On doit être là à six heures du matin pour corriger, puis revenir le soir de sept à huit.

Six heures du matin, que m’importe ! J’aurai toute la journée et presque toute la soirée à moi !

— Seulement, dit le patron du bahut, il faut me laisser le temps de congédier celui que vous devez remplacer : un professeur qui a refusé le serment en Décembre et qui vit d’être répétiteur chez moi et chez les autres. Il me prend 100 francs, mais il a une réputation, des titres… il écrit et il est agrégé.

— Vous l’appelez ?…

Il me donne le nom.

C’est celui d’un républicain connu. Son refus de serment a fait du bruit. Il a une réputation, en effet.

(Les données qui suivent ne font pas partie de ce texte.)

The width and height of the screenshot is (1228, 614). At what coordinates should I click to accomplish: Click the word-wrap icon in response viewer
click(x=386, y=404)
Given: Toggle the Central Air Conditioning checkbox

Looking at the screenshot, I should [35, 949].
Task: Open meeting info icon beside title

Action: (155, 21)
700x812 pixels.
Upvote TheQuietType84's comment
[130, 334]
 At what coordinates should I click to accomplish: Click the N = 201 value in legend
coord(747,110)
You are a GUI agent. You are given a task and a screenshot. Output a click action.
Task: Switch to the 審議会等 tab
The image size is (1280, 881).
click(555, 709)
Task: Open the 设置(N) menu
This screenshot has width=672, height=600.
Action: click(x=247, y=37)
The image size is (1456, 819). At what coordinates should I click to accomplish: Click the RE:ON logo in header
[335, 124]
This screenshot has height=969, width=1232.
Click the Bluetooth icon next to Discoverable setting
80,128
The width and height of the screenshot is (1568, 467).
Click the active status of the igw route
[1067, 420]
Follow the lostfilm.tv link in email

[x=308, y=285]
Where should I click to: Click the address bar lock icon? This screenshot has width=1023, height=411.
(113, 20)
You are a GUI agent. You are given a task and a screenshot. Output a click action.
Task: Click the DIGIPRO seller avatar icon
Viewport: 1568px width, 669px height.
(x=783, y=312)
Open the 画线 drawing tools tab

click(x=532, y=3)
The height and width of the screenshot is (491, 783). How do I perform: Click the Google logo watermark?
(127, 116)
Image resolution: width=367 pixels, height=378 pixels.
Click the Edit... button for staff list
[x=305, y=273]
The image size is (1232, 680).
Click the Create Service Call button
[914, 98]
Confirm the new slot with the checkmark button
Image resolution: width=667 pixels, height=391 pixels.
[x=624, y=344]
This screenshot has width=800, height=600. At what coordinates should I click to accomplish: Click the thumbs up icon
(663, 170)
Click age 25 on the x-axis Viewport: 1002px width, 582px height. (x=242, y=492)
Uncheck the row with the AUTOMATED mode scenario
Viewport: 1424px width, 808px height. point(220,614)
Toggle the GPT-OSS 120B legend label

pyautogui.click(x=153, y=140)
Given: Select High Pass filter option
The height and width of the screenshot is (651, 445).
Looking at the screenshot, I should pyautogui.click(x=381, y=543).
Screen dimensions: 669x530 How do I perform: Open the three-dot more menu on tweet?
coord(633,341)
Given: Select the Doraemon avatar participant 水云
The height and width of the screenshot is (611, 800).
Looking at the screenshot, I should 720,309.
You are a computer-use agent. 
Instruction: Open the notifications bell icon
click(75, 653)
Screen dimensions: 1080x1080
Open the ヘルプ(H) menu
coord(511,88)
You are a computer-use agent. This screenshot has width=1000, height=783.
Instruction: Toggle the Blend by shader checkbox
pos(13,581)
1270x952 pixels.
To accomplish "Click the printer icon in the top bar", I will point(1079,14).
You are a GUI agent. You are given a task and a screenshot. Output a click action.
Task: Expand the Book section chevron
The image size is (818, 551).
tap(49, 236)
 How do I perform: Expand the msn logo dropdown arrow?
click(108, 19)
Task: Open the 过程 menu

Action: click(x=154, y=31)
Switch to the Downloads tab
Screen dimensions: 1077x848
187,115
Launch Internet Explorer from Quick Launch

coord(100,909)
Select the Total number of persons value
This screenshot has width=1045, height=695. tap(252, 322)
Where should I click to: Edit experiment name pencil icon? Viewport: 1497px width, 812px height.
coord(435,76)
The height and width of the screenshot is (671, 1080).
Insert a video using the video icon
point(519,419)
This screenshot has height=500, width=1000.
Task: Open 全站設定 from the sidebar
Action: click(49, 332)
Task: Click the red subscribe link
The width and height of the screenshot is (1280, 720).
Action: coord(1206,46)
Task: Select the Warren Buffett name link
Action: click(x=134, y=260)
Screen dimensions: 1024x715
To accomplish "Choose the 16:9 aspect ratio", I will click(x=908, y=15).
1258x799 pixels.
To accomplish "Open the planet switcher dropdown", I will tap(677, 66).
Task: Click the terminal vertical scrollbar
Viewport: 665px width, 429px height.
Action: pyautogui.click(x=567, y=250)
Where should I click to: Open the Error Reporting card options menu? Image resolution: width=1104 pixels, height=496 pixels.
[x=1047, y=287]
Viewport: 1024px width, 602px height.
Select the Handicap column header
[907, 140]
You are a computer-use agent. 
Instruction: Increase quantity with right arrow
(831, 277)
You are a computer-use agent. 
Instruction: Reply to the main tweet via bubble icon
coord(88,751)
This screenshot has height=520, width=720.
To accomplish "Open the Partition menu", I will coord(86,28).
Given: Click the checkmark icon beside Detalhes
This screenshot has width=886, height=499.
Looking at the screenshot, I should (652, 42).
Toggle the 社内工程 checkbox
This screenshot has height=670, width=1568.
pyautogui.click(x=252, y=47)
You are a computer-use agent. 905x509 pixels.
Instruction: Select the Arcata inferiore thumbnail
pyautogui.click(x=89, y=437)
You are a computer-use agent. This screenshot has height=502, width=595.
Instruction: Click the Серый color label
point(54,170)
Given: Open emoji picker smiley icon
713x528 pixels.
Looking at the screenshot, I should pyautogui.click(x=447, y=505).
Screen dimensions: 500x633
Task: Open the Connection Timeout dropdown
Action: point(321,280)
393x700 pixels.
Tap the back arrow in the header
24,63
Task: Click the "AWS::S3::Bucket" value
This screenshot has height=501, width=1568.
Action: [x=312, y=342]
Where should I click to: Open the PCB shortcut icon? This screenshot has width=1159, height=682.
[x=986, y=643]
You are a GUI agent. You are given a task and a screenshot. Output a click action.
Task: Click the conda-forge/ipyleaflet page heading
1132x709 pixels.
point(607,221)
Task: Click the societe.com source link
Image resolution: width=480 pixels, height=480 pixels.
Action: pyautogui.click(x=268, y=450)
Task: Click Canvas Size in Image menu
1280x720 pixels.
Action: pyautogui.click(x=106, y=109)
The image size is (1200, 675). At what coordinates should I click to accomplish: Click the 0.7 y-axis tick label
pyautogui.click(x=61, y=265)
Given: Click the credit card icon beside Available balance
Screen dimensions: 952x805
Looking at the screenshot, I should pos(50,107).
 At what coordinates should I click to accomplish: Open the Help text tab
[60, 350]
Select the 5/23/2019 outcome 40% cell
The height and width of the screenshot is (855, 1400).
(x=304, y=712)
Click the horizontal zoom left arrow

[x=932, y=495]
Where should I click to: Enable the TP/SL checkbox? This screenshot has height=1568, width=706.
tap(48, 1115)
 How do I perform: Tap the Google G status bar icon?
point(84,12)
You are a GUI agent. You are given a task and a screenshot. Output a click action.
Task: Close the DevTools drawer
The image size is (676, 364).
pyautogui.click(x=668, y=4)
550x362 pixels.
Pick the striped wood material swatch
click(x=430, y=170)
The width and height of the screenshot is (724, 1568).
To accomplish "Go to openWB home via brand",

C’est donc lui que je remplacerais !

— Mettez, monsieur, que je n’ai rien dit. Je refuse de prendre la place de cet homme… S’il s’en va, voici mon adresse, écrivez-moi ; mais je ne veux pas lui voler son pain. »

Le chef de pension râpé semble surpris et blessé de ma décision et de ma phrase ; je ne trouverai plus de place chez lui, il ne m’écrira jamais, certainement.

N’importe !


Je songe à cela le soir, dans le silence de ma chambre.

On est lâche.

Je regrette presque ce que j’ai fait. J’avais l’occasion de m’exercer, je cueillais un certificat, il me restait du temps, je pouvais m’acheter des habits et des livres… J’ai posé pour le généreux, j’ai fait le crâne ; jamais je ne retrouverai cette occasion-là !

Partout, de tout côté, c’est la même réponse.

— Pas normalien, pas licencié ! Pour un poste de maître d’études, nous ne disons pas… Quoique nous soyons au complet, et qu’il y ait dix pour une place. On pourrait voir, cependant… puisque votre père est professeur, et que vous paraissez aimer la carrière de l’enseignement !… »

Je parais l’aimer ? — Je la hais !

Vous invoquez la position de mon père ? — J’en rougis !


Mes prières et mes lâchetés ont été inutiles. Je ne trouve que des places pour coucher au dortoir ! J’aimerais mieux être porteur à la Halle !

Je puis encore tenir la campagne d’ailleurs avec mes 40 francs par mois.

Mes souliers se décollent, mon habit se découd…

Eh bien, j’irai pieds nus et déguenillé. Je ne fais de tort à personne ; je rôderai par les rues sans logement, si je n’ai pas l’héroïsme de rogner ma ration et de prendre sur mon estomac pour payer une chambre… mais je ne serai pas pion et je ne coucherai pas au dortoir.

On est mieux dans un lit de collège, on a chaud dans l’étude, on fait trois repas par jour — Je préfère crever de faim et crever de froid.

Je n’aurais enseigné que si j’avais pu être l’employé d’un chef d’institution sans porter l’uniforme et sans prêter serment.

Le serment ?

Celui que je devais remplacer chez le maître de pension râpé n’est pas le seul qui, ayant refusé de jurer fidélité à Napoléon, ait trouvé de l’ouvrage dans les institutions libres. Un tas de portes se sont ouvertes devant leur malheur et leurs titres.

L’enseignement libre appartient à ces vaincus, et les simples bacheliers, comme Vingtras, n’ont qu’à moisir chez les Entêtards et les Benoizets, pour être chassés à la fin du mois, comme des domestiques !

Mon bonhomme, recommence ta course et remonte les escaliers noirs des placeurs !…

Je vais chez tous.

C’est pour l’acquit de ma conscience, c’est pour pouvoir me dire que je ne me suis pas acoquiné dans la misère ; c’est pour cela que je cherche encore ! Mais je n’ai fait que perdre mon temps, user mes souliers, ma langue, avoir des espoirs niais, éprouver de sales déboires !

Professeur libre ! — Cela veut dire partout : petite salle qui empeste… dîner au raisiné, les créanciers interrompant la classe… les appointements refusés, rognés, volés !…

Quelqu’un m’a dit : — « On s’y fait, on finit par aimer cette vie-là. »

Est-ce vrai ?…

Oh ! alors je ne remonte plus un des escaliers ; je raye mon nom des livres des placeurs !

C’est fini !… Je préfère chercher ailleurs le pain dont j’ai besoin.

À bas le raisiné ! À bas ba, be, bi, bo, bu. — À bas BA, BA, BU, BA !

J’en ai bé-bégayé pendant huit jours.